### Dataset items
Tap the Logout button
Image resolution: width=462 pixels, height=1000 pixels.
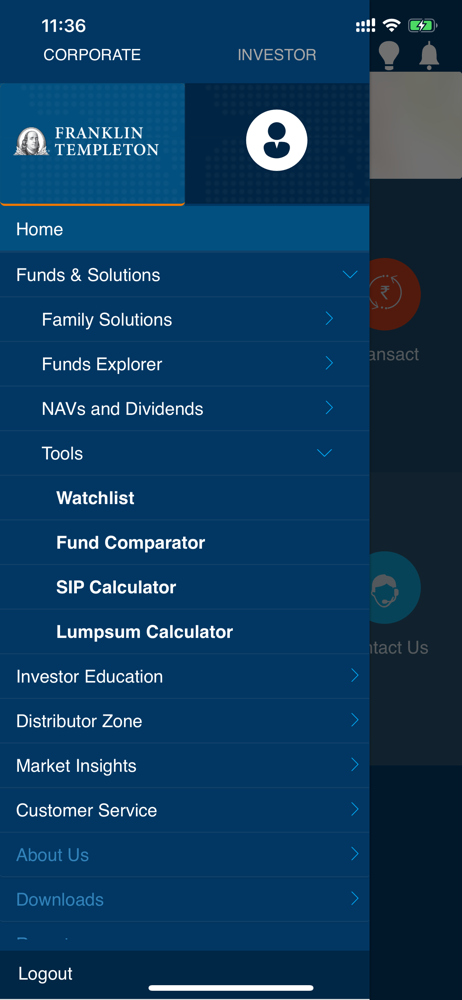point(45,974)
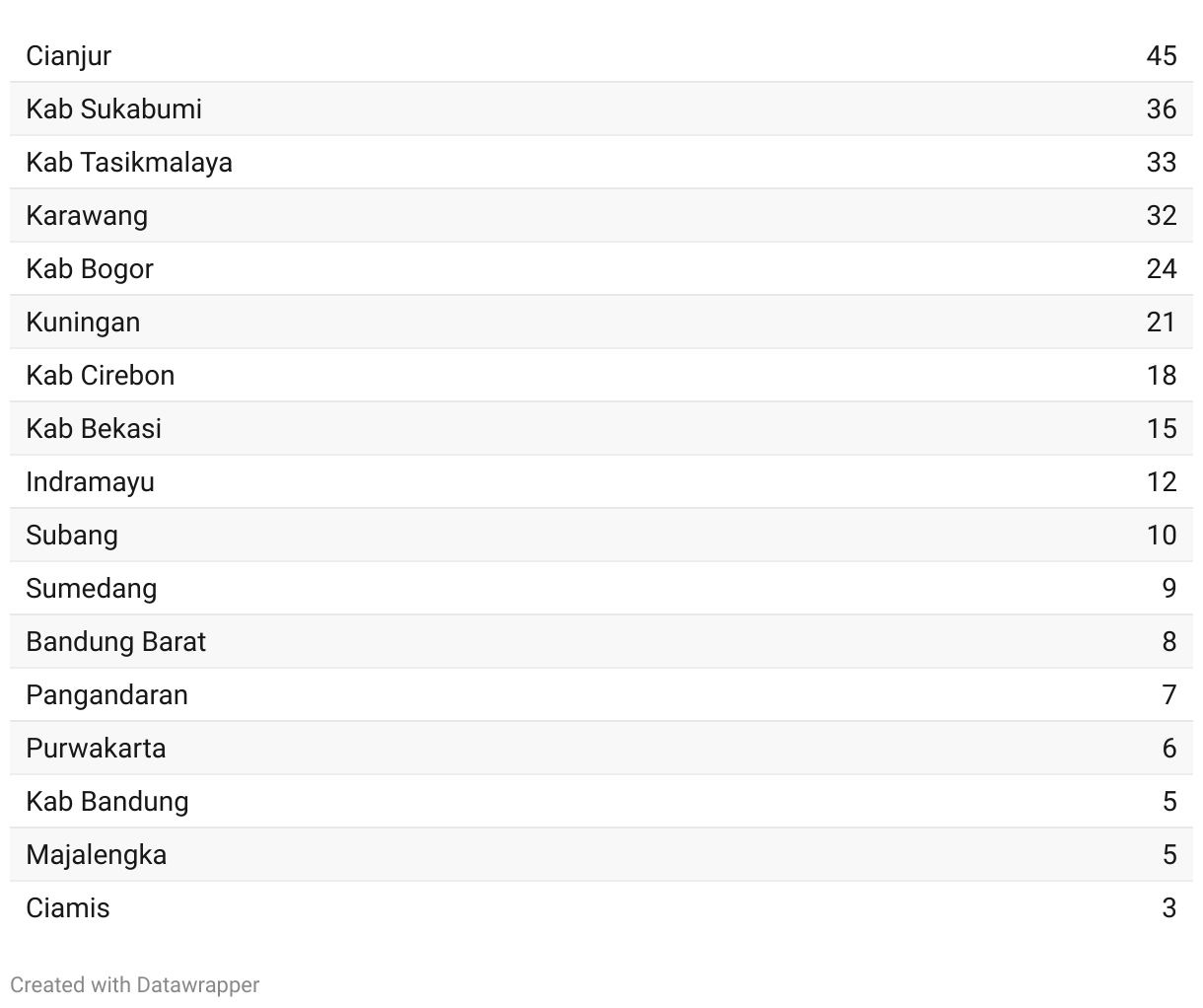1203x1008 pixels.
Task: Click the Kab Bogor row
Action: pyautogui.click(x=602, y=268)
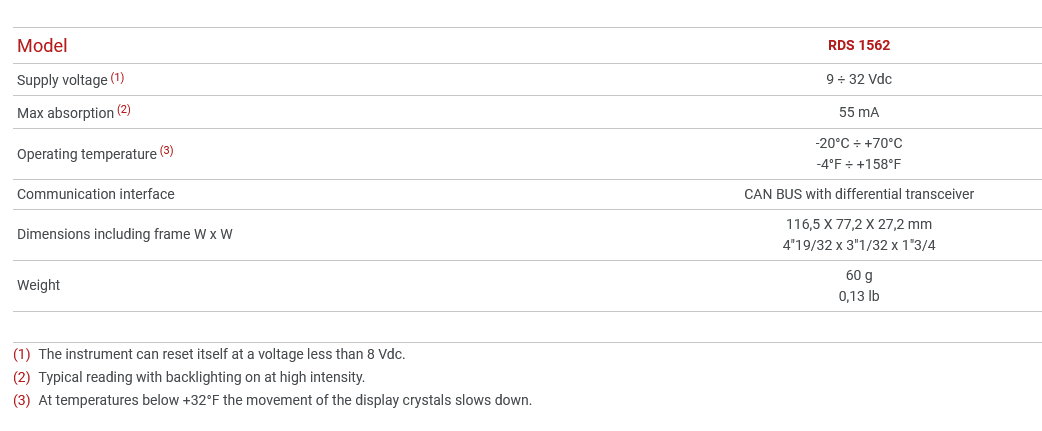1042x431 pixels.
Task: Click the Max absorption row label
Action: pyautogui.click(x=65, y=113)
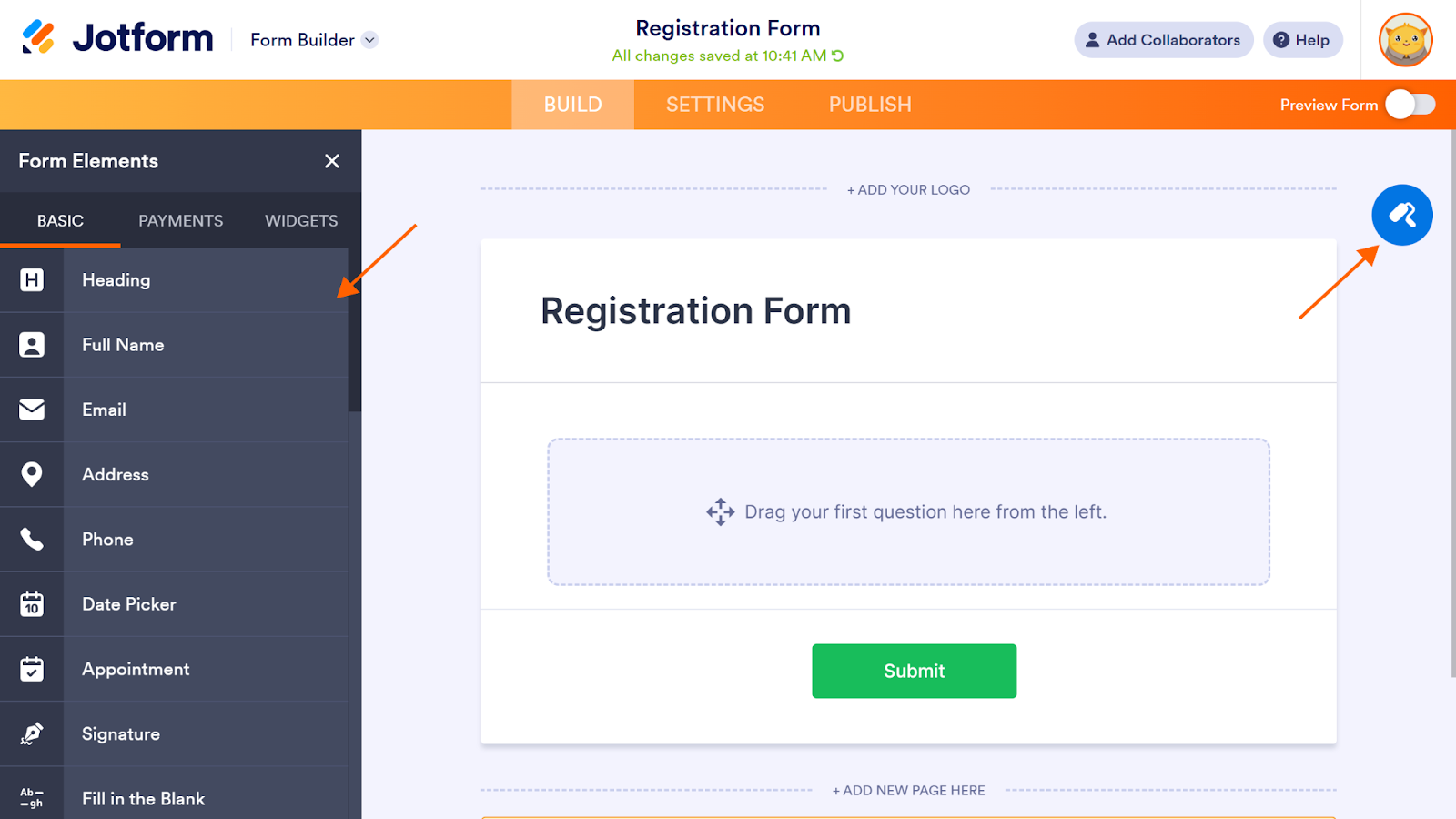1456x819 pixels.
Task: Open the Publish tab
Action: [x=870, y=105]
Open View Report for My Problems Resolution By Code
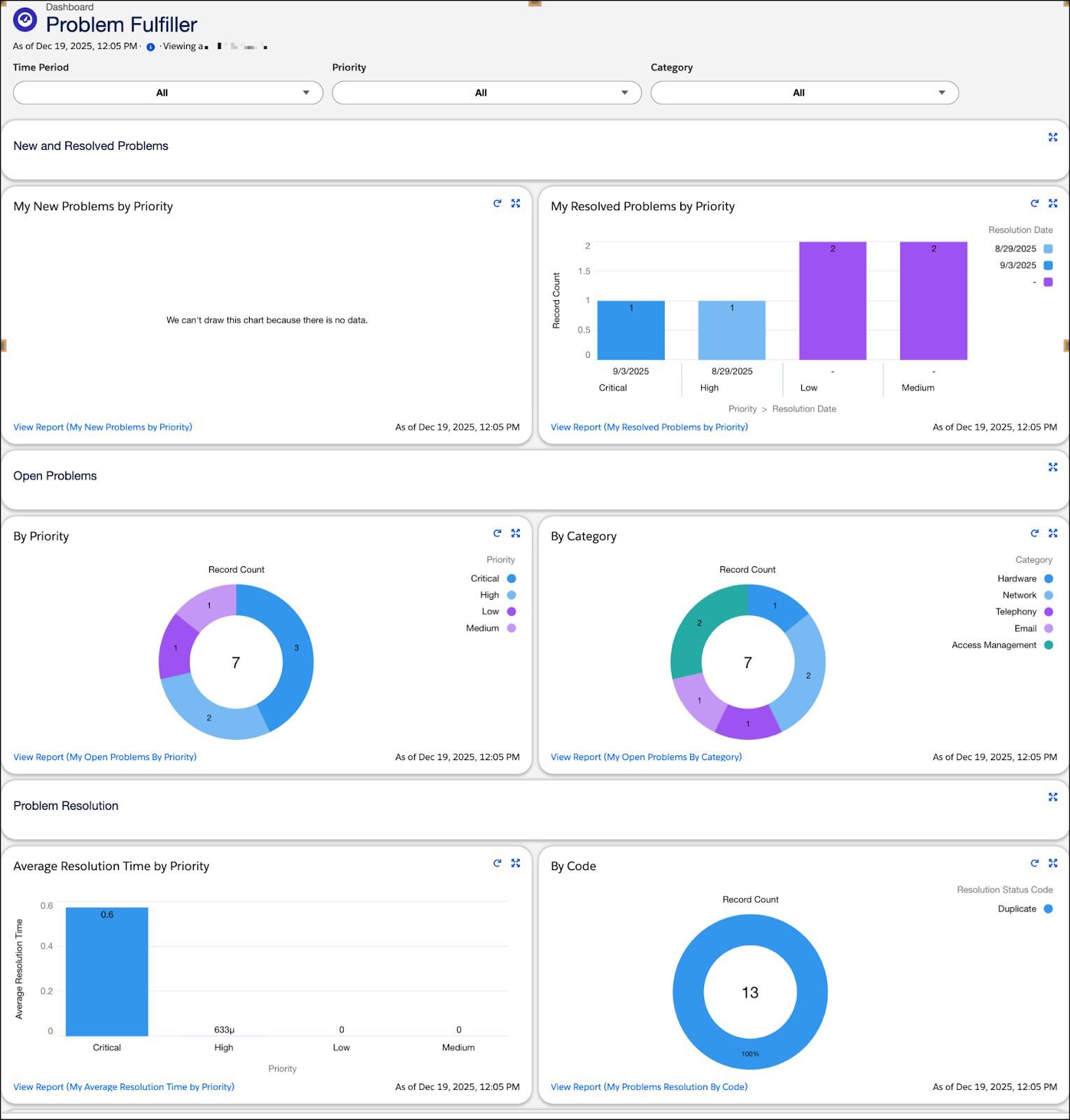Screen dimensions: 1070x1120 coord(649,1086)

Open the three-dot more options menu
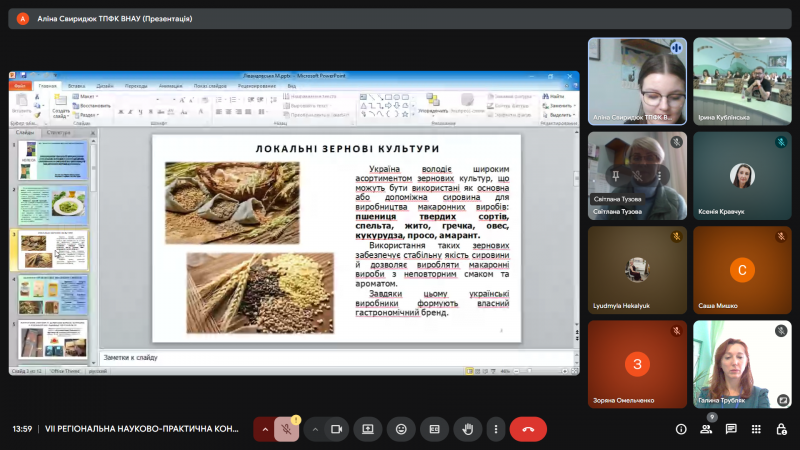pos(495,429)
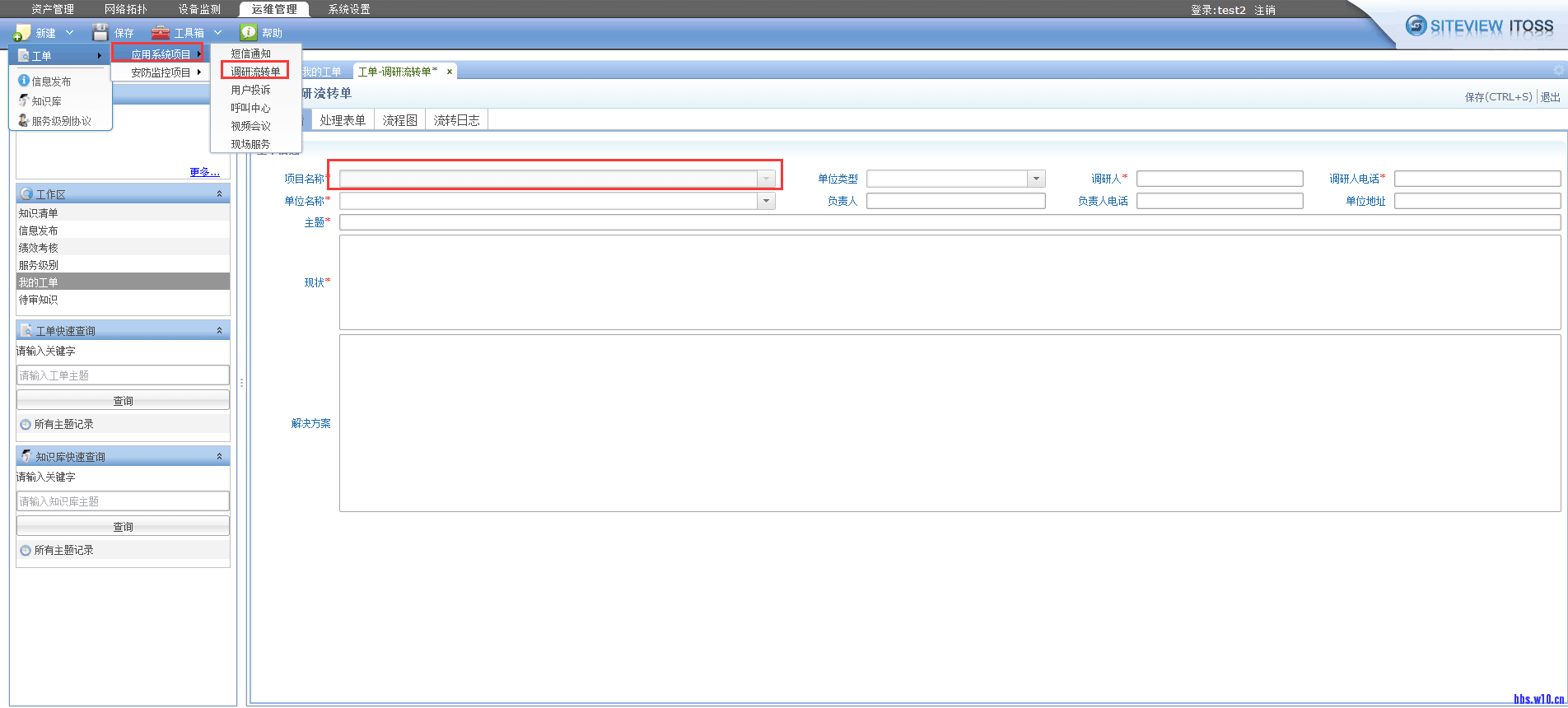Click the 服务级别协议 person icon
Viewport: 1568px width, 708px height.
24,120
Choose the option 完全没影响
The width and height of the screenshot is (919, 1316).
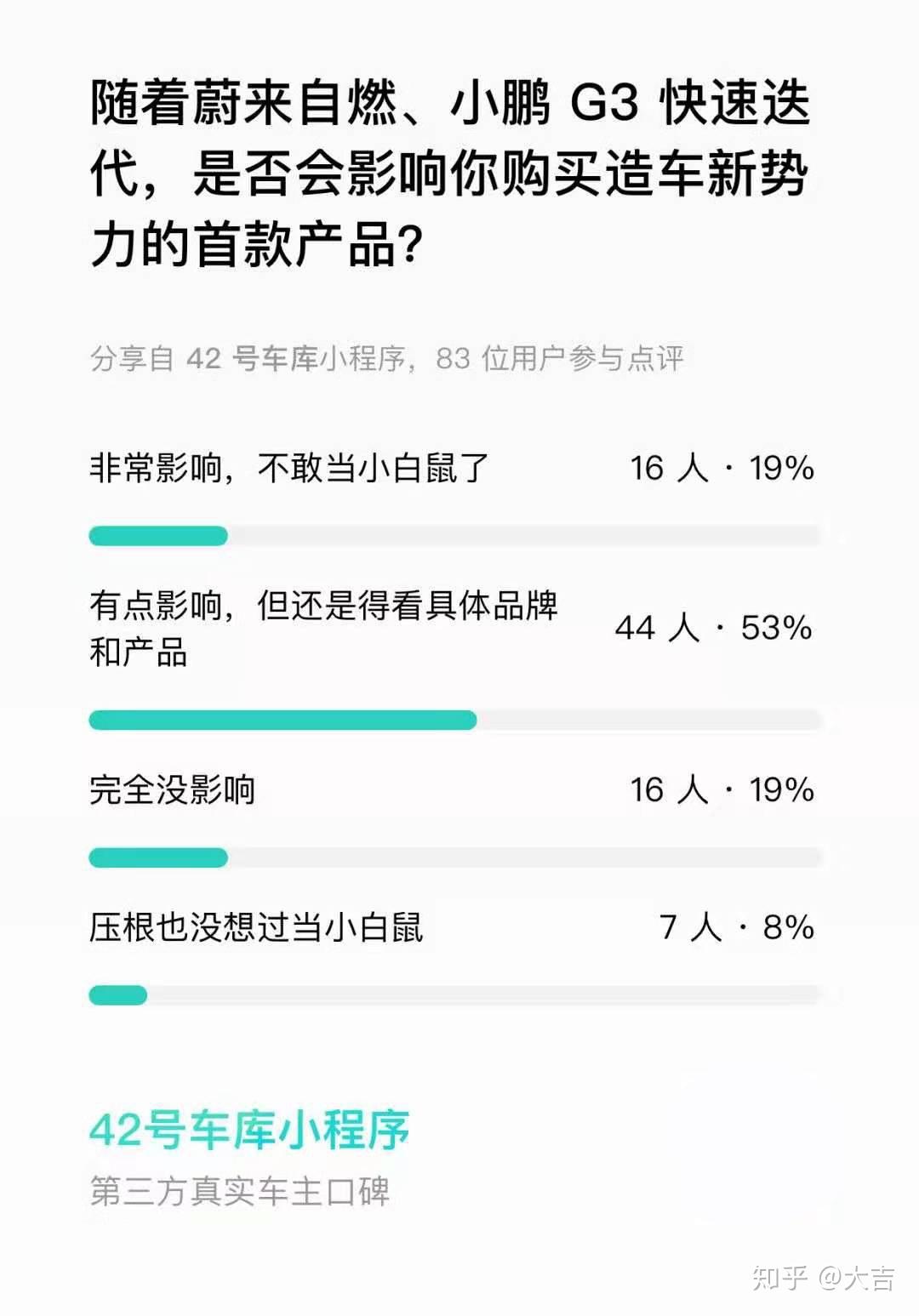(x=173, y=789)
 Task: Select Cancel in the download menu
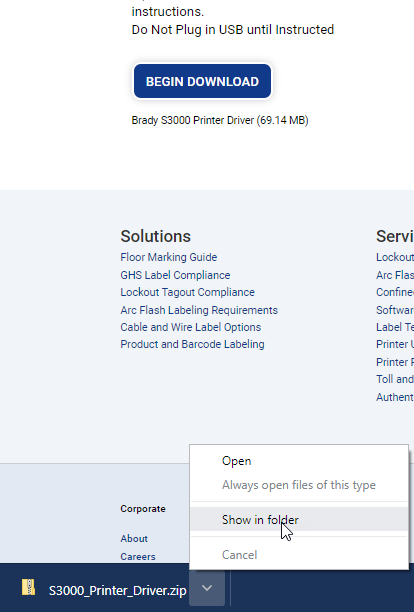point(240,555)
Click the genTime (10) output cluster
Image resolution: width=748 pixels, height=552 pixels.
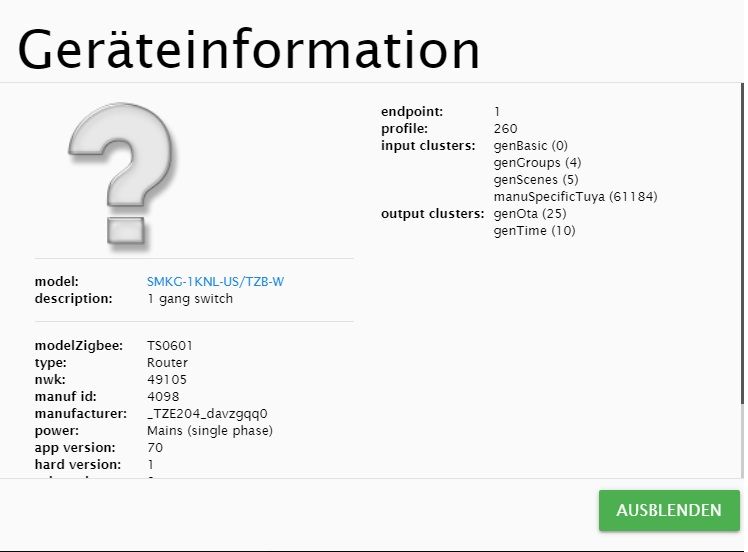pos(535,231)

### INSTRUCTION
Please give the lines of the records as a numbered list, starting at the line that contains "Open the three-dot more options menu" and ending at the last line of the records, leaving out blank lines and pictures.

### TASK OUTPUT
1. Open the three-dot more options menu
2. pos(495,429)
3. Click the 服务级别协议 person icon
4. Viewport: 1568px width, 708px height.
5. 24,120
6. Choose the option 完全没影响
7. The width and height of the screenshot is (919, 1316).
8. (x=173, y=789)
9.  Task: Select Cancel in the download menu
10. point(240,555)
11. Click the genTime (10) output cluster
12. Image resolution: width=748 pixels, height=552 pixels.
13. pos(535,231)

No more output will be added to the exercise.